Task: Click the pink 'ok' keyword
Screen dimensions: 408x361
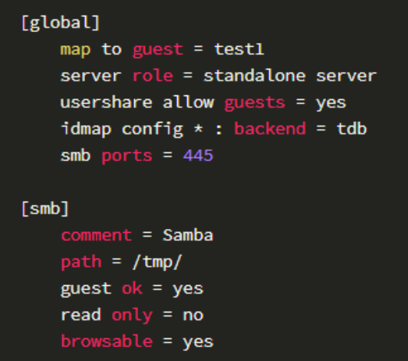Action: point(132,288)
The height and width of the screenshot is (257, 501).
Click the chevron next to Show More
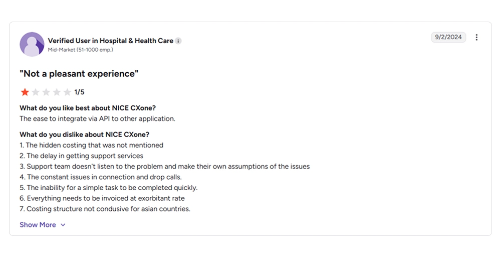pyautogui.click(x=63, y=225)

★ ★ ★ ★ ★ ★ ★

Reproduce each entry above word for word. Pictures are not part of the copy.

Task: Click the pink 'ok' keyword
Screen dimensions: 408x361
Action: point(132,288)
The height and width of the screenshot is (257, 501).
Click the chevron next to Show More
pyautogui.click(x=63, y=225)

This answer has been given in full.